→ HOW TO COMPLETE THIS TASK
In the data below, find the line with "Task: Open the black post image with gold 70" and the line with "Image resolution: width=1326", then restate both and every line between them exactly, minus the pictures.

→ DATA TO PROCESS

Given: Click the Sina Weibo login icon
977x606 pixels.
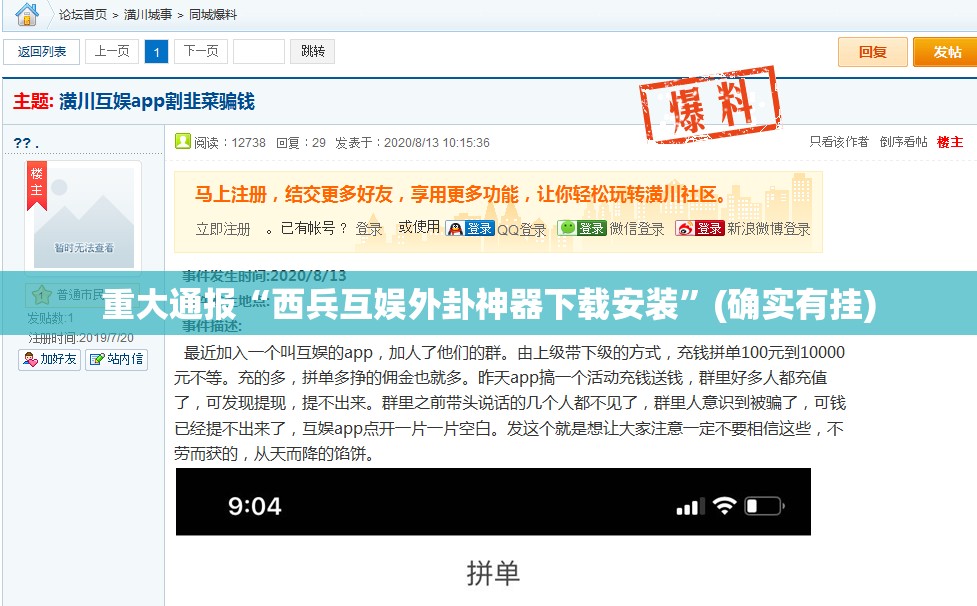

* * *

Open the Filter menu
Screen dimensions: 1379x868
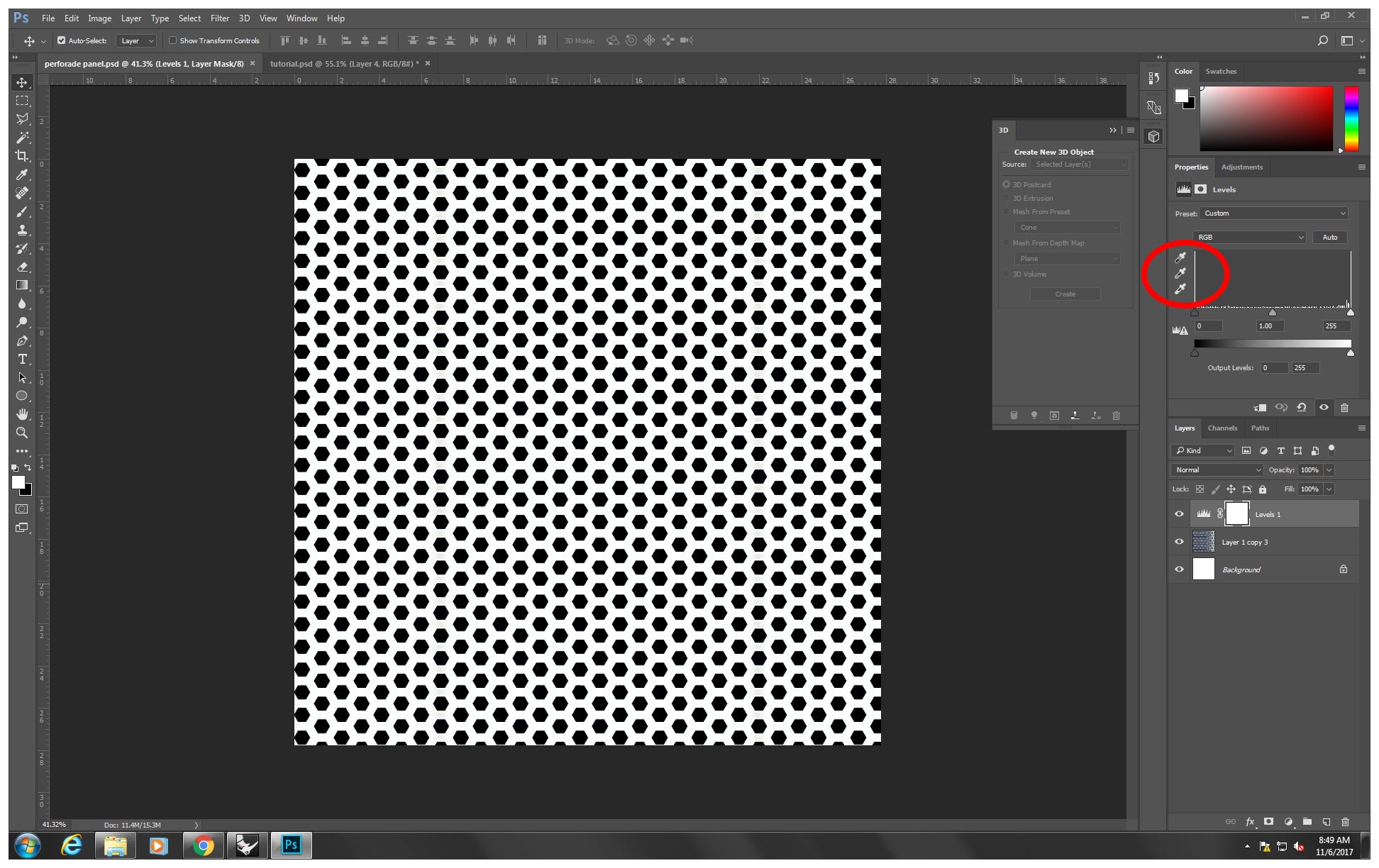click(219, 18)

--

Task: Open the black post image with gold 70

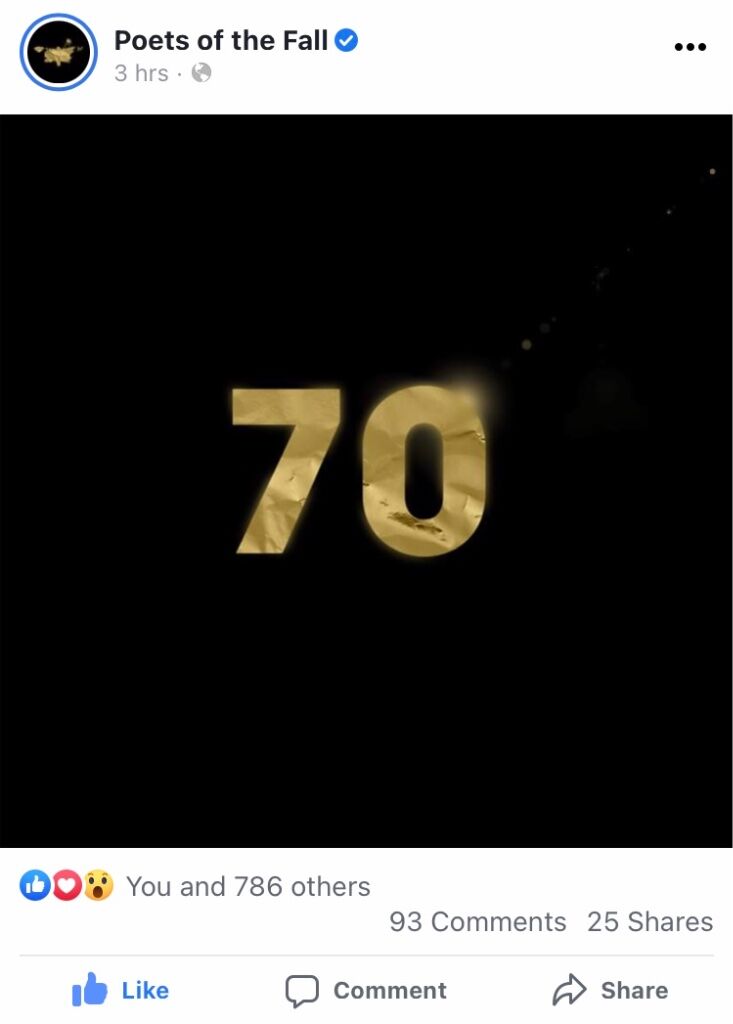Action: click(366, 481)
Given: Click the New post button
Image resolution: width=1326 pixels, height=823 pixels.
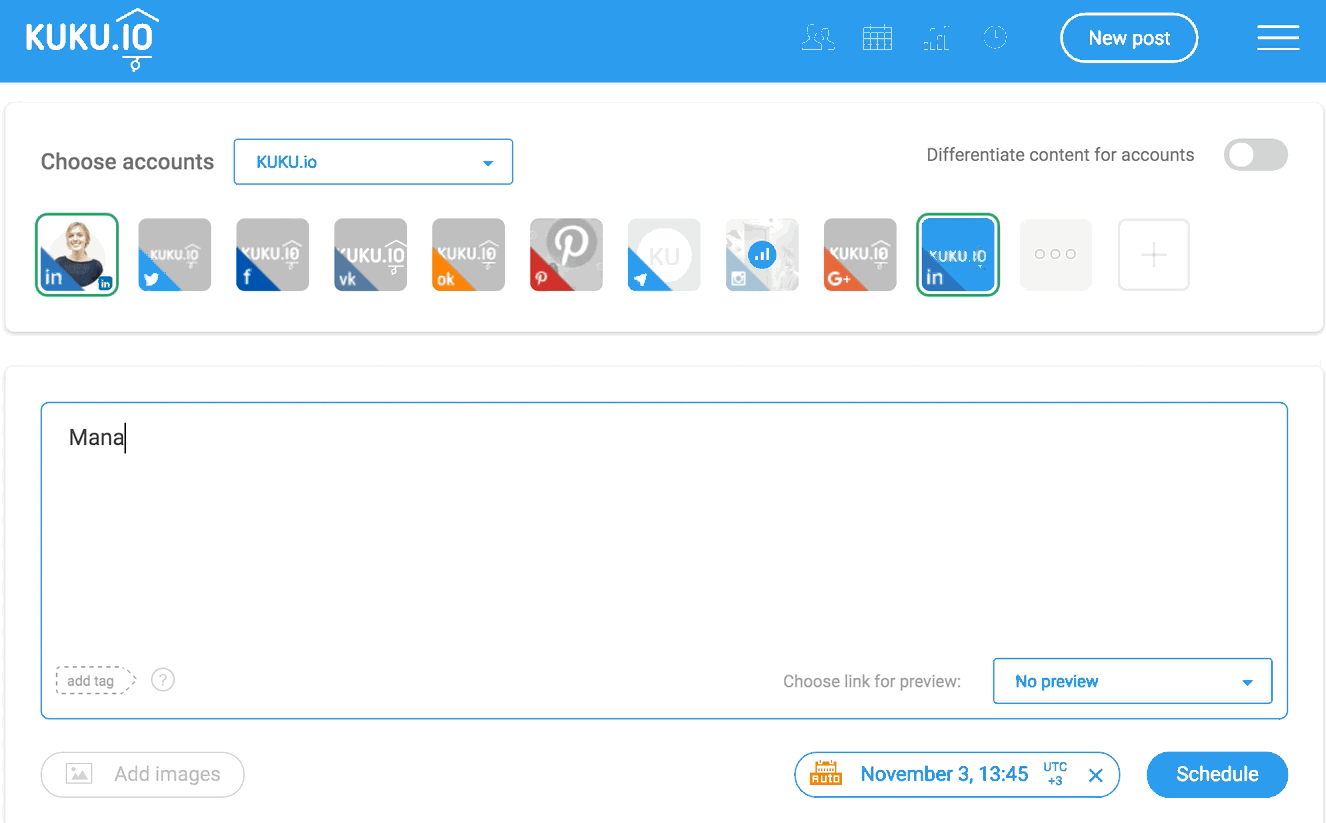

→ ANSWER AREA
Task: Open the black post image with gold 70

Action: click(366, 481)
Given: Click the New post button
Image resolution: width=1326 pixels, height=823 pixels.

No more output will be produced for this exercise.